Louis Rosen (June 10, 1918 - August 15, 2009) was a nuclear physicist, the "father" of the Los Alamos Neutron Science Center accelerator (LAMPF, now known as LANSCE).

Dr. Rosen held a bachelor's degree and a master's degree from the University of Alabama and a Doctorate in Physics from Pennsylvania State University. He had never taken a course in Nuclear Physics before arriving in Los Alamos.

During World War II, Rosen worked in the Manhattan Project.

==Career==
While most of his colleagues at Los Alamos did not stay, Rosen remained there his entire career, and was still working there two days before his death.

He initiated and led an effort to build in Los Alamos what was then the most intense atom smasher in the world, LAMPF. It accelerated a beam of protons to create an intense beam of pi meson (pion) particles. It was 1000 times more powerful than any previously existing particle accelerator, and was used to study the interaction of pions with other nuclear materials. He called his machine "a badly needed bridge between subnuclear and nuclear physics".

PROBLEM REQUIREMENTS
Reproduce the passage on Louis Rosen word for word between "Louis Rosen (June" and "in Los Alamos.", inclusive.

GIVEN DATA
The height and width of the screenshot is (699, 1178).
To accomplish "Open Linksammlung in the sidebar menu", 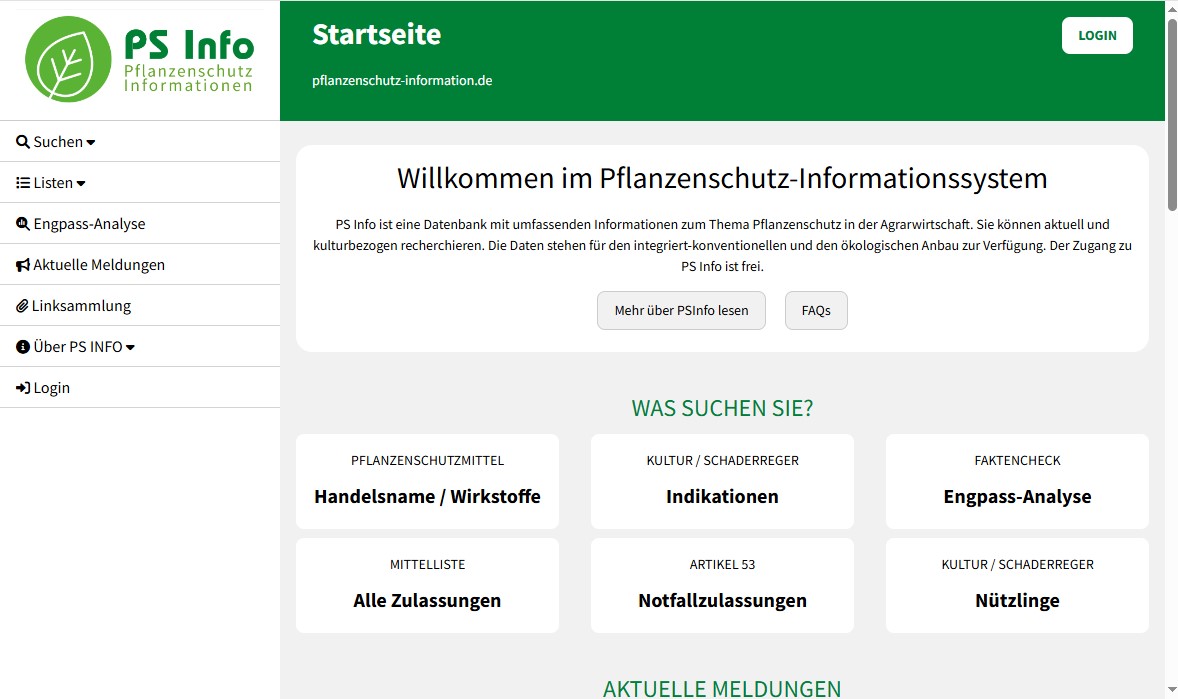I will click(x=81, y=306).
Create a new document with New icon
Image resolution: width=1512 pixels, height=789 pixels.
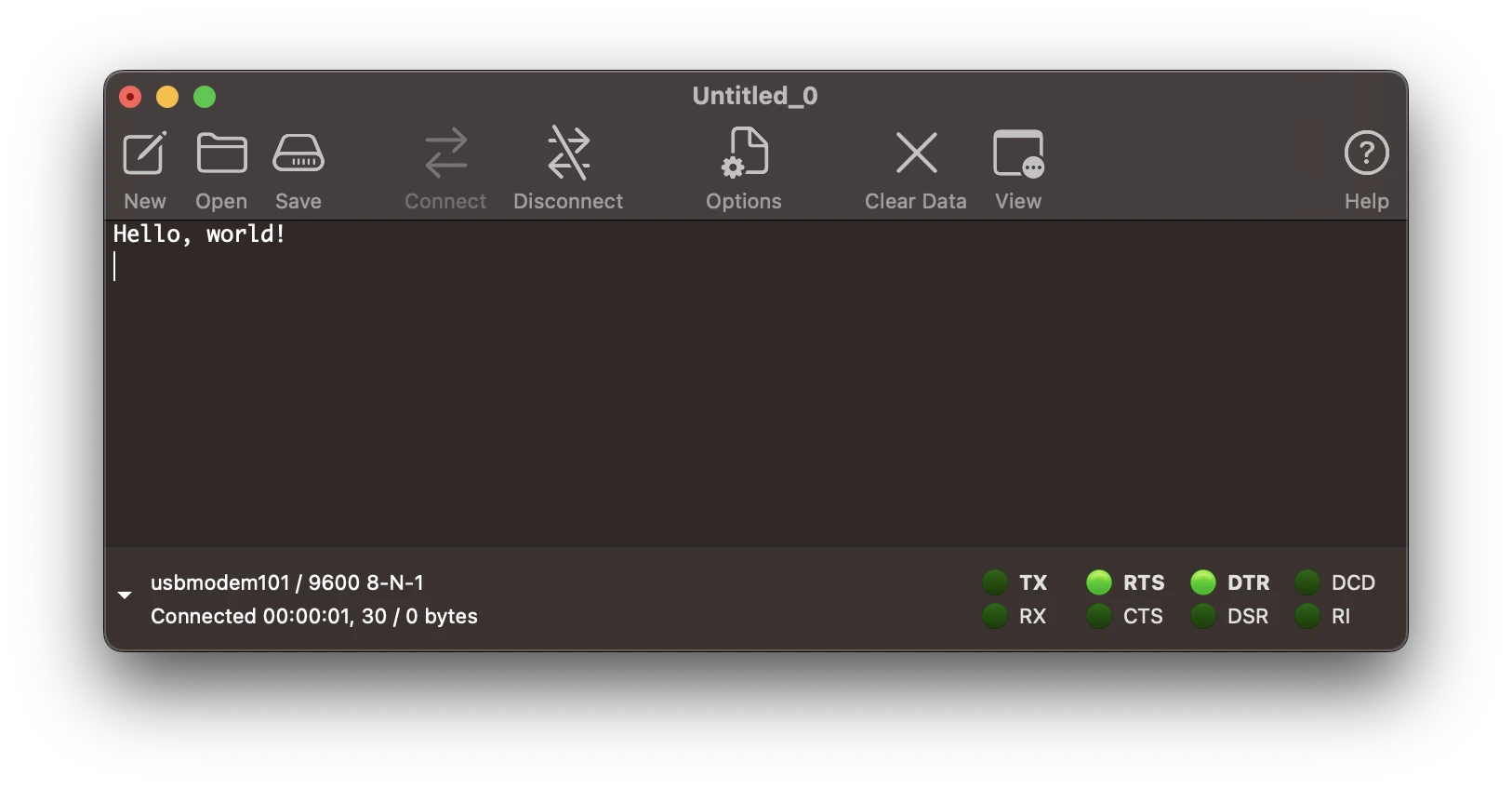coord(145,154)
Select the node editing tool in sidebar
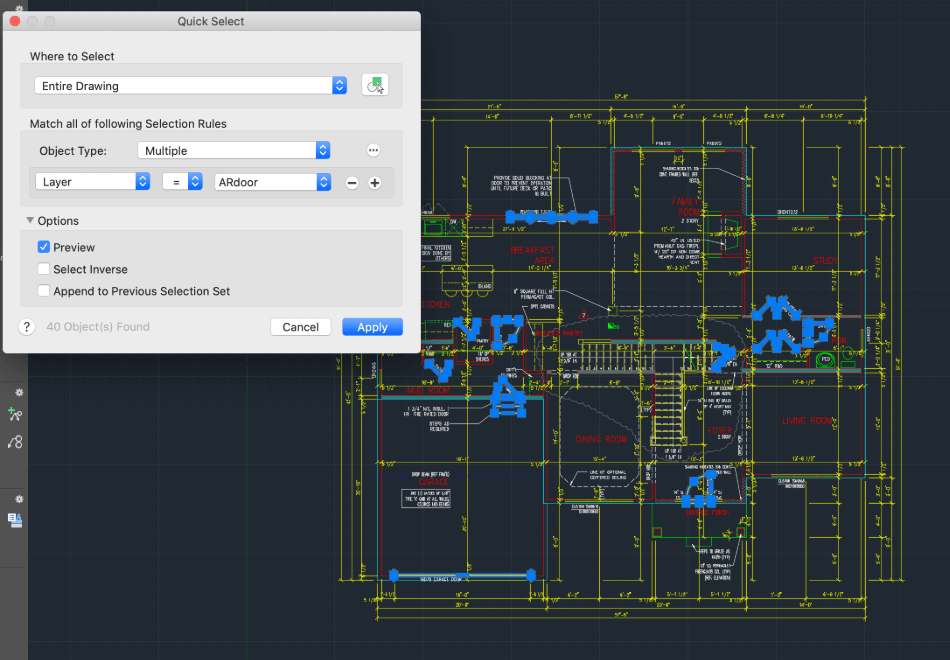Viewport: 950px width, 660px height. (16, 442)
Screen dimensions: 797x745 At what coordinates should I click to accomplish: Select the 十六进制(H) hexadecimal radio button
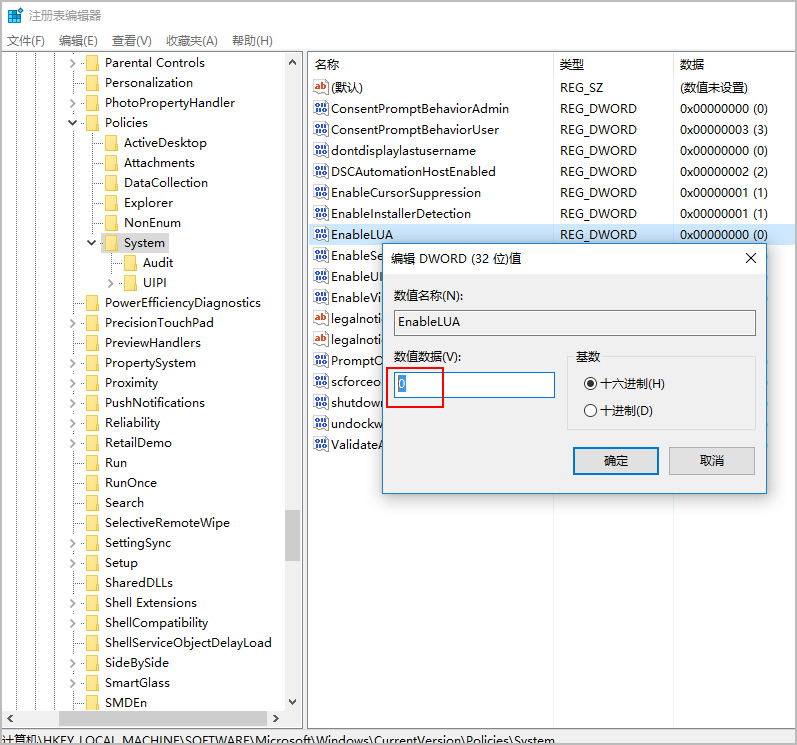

RESULT OF THIS TASK
Louis Rosen (June 10, 1918 - August 15, 2009) was a nuclear physicist, the "father" of the Los Alamos Neutron Science Center accelerator (LAMPF, now known as LANSCE).

Dr. Rosen held a bachelor's degree and a master's degree from the University of Alabama and a Doctorate in Physics from Pennsylvania State University. He had never taken a course in Nuclear Physics before arriving in Los Alamos.